Insulin and Proinsulin Secretion in Type 2 Diabetes

Diabetes is a disease that is now regarded as approaching epidemic proportions. It is estimated that there are at least 1.4 million diabetics in the UK alone and that this number will double by the year 2010. In addition, there are probably a further 1 million who have the disease but are, as yet, unaware of this. In the United States, the number of diabetics is estimated at around 17 million. The overwhelming majority of patients have type 2 diabetes, a disease traditionally regarded as being of “maturity onset” and associated with certain racial minorities, obesity, hypertension and high triglycerides as well as being strongly influenced by family history.
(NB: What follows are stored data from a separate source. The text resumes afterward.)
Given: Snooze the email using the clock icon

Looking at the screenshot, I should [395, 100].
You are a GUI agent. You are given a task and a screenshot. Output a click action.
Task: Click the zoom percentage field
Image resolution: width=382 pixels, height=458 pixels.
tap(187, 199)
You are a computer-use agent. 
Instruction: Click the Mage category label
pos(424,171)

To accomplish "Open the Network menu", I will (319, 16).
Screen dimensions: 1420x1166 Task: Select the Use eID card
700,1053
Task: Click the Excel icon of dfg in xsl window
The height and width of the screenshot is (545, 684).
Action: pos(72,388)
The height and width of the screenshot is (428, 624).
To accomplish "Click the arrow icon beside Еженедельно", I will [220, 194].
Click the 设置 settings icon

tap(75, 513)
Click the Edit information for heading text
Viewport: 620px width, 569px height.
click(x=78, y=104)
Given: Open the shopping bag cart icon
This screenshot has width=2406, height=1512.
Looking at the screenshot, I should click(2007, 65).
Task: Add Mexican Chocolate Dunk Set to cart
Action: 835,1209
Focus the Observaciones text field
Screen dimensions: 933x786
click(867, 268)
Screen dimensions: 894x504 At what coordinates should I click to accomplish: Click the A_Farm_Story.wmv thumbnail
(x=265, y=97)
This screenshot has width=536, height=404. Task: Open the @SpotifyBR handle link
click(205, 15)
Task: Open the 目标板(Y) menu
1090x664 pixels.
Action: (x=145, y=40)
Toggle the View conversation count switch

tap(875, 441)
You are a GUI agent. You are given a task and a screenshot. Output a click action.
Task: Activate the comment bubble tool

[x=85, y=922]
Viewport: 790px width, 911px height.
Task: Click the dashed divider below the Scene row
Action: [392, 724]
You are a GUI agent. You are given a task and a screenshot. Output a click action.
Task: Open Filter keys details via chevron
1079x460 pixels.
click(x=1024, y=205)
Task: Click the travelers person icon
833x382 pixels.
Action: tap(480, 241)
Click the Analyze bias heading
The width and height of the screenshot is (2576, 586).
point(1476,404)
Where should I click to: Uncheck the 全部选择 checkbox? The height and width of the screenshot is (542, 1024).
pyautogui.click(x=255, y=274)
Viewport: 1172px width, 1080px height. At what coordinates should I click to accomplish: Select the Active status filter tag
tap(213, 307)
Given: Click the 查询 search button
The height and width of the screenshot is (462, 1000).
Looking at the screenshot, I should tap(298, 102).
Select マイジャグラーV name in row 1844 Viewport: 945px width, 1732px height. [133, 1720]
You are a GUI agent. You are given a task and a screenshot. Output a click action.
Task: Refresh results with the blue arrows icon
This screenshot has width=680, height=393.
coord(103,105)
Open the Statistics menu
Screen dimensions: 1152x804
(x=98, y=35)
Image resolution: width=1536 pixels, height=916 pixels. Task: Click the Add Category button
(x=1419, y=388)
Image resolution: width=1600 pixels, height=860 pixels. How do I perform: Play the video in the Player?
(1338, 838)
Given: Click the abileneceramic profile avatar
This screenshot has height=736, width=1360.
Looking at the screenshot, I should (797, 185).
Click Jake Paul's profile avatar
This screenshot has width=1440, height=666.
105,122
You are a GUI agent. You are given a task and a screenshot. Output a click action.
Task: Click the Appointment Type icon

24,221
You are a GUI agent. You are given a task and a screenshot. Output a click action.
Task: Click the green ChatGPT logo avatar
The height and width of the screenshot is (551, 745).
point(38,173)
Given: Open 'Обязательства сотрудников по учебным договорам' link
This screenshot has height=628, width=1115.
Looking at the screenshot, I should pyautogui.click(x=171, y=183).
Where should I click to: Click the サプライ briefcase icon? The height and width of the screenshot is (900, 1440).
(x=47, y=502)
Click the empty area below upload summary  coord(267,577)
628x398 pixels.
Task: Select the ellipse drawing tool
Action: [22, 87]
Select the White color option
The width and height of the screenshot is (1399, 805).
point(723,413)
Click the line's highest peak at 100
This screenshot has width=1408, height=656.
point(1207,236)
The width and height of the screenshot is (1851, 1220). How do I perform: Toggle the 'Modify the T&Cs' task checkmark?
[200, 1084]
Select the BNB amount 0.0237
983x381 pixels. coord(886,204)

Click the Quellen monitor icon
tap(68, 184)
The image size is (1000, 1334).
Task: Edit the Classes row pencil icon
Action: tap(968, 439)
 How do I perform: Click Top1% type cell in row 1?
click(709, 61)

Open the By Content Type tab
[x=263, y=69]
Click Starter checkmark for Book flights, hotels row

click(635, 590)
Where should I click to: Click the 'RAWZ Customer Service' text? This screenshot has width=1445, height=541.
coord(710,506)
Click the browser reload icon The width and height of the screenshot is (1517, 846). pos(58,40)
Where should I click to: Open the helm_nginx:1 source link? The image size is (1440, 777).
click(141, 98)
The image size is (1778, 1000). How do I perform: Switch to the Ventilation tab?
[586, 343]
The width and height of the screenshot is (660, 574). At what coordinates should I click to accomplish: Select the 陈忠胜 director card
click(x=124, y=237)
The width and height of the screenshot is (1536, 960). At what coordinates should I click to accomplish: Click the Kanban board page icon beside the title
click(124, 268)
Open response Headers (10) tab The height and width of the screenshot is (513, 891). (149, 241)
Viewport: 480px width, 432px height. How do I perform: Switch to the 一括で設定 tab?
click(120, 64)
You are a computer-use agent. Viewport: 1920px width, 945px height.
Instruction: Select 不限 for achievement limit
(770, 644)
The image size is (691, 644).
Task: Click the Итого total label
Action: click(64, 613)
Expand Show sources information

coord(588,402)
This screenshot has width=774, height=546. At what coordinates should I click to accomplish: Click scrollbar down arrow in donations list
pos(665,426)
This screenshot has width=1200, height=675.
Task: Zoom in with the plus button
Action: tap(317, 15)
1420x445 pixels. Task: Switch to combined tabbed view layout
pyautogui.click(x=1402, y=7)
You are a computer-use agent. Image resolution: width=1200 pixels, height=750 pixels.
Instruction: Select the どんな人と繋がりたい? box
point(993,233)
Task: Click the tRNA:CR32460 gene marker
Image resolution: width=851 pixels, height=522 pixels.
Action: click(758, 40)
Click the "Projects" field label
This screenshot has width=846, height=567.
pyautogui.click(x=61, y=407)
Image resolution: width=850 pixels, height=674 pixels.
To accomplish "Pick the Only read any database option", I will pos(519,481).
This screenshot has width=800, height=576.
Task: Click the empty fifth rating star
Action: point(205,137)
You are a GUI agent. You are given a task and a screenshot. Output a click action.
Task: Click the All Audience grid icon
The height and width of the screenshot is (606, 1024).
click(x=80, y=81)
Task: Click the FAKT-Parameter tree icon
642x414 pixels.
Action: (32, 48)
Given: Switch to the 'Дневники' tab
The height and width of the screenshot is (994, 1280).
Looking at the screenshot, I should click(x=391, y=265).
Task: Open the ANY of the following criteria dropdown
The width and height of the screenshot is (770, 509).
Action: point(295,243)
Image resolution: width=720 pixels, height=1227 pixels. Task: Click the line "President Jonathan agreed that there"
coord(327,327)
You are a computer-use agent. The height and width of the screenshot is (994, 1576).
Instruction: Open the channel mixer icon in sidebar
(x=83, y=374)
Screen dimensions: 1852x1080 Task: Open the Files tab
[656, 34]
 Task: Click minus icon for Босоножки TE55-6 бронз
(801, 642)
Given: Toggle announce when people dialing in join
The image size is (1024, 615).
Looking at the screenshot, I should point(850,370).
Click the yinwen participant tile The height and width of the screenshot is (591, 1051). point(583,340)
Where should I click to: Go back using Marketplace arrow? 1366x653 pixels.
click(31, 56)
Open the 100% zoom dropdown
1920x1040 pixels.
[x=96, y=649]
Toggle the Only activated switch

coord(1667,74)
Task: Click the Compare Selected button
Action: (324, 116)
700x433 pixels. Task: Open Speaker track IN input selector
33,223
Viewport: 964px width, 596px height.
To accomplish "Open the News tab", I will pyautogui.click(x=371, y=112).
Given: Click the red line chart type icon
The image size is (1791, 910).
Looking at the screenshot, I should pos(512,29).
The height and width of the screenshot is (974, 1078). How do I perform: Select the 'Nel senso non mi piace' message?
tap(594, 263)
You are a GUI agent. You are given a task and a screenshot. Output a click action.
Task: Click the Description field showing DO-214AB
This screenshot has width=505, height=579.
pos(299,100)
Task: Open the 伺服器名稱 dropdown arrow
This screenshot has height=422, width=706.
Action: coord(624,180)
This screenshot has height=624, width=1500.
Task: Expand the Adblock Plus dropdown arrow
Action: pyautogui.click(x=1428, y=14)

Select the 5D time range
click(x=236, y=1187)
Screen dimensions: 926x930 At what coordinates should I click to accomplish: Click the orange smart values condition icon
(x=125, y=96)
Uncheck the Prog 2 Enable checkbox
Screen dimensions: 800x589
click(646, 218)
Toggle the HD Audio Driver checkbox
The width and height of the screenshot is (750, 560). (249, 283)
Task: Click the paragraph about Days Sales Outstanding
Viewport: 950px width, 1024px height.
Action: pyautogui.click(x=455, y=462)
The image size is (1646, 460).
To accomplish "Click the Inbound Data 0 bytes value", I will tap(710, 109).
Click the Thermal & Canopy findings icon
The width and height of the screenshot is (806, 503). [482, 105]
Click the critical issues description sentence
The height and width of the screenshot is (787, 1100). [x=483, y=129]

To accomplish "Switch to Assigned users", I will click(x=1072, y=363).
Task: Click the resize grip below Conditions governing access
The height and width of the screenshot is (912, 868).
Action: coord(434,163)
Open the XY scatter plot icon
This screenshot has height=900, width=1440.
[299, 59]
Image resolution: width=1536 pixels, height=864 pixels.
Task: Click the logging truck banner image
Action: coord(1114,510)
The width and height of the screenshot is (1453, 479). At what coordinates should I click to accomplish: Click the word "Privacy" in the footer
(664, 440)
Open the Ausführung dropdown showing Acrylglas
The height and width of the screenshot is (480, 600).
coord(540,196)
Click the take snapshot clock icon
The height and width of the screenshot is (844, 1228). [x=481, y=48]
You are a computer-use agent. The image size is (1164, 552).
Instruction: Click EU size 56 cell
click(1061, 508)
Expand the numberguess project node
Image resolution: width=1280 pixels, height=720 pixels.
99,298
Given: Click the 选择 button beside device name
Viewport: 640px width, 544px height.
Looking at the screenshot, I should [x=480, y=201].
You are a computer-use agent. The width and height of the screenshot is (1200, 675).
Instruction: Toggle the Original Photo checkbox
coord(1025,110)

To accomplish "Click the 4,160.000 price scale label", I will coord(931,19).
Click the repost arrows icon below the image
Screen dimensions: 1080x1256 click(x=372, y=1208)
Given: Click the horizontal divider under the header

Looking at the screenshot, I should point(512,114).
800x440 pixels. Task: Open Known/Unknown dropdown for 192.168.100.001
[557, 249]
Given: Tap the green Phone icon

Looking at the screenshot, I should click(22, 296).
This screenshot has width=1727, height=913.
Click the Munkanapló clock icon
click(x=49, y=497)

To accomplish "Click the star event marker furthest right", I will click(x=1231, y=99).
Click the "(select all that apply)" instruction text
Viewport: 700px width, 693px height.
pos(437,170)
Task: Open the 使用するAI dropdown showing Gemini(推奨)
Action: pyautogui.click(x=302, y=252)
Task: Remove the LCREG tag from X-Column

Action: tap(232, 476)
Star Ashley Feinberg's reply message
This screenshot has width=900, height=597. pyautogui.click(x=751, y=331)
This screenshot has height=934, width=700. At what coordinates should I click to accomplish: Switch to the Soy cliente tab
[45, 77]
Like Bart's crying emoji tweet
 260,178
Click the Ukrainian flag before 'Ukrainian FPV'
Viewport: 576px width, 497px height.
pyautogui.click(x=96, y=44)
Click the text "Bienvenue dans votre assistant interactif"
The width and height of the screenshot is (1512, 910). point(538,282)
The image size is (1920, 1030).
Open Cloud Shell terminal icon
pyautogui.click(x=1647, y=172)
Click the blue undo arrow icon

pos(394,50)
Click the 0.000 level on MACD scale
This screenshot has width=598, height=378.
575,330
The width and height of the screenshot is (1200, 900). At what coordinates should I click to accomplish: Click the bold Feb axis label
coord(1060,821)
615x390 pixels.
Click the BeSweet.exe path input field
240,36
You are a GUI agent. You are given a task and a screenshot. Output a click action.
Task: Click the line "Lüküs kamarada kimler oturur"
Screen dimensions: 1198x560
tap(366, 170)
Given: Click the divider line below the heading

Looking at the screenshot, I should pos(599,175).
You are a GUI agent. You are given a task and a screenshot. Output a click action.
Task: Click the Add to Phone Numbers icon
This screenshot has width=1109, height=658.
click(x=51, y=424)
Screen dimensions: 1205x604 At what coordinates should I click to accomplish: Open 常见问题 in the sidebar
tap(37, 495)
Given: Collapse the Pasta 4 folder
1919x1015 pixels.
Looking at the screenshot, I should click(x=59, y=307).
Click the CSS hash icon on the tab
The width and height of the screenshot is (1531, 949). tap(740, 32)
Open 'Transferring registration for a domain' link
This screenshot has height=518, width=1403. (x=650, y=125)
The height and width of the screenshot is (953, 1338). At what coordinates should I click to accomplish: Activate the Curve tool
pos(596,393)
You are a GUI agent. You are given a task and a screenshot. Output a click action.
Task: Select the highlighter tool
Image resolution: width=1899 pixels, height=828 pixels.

The last ten years have seen the emergence of an alarming trend, with the occurrence of type 2 diabetes in children, adolescents and adults of normal weight.

Type 2 diabetes is essentially a disease of insulin resistance. However, it is well recognised that, from an early stage, the disease is also characterised by changes in pancreatic β-cell function. Such changes can be assessed by measuring the release of insulin and its molecular precursors in response to a glucose challenge. Insulin is released from the β-cells of the Islets of Langerhans in the pancreas in response to the rise in blood glucose that follows a carbohydrate containing meal. It is synthesised initially as a high molecular weight precursor, proinsulin. This molecule is cleaved at two specific sites to yield two short polypeptide chains linked by two disulphide bridges (Figure 1).

Diabetes produces fundamental changes in the secretion of insulin and its precursor molecules. The accurate quantification of Insulin, Proinsulin and C-peptide is required in the understanding of the pathophysiology of diabetes and in the development of new therapies.

Under normal circumstances, only trace amounts of “intact” proinsulin or the intermediate metabolites of processing (“split” proinsulins) survive to be released into peripheral blood. When the pancreas is subjected to repeated or increased stimulation by glucose, as occurs in insulin resistance, this molecular processing becomes less efficient and increasing proportions of intact and split proinsulins (particularly 32,33 split and des 31, 32 proinsulin) appear in peripheral blood. The measurement of insulin precursors in peripheral blood can provide important information with regard to both the diagnosis and monitoring of type 2 diabetes.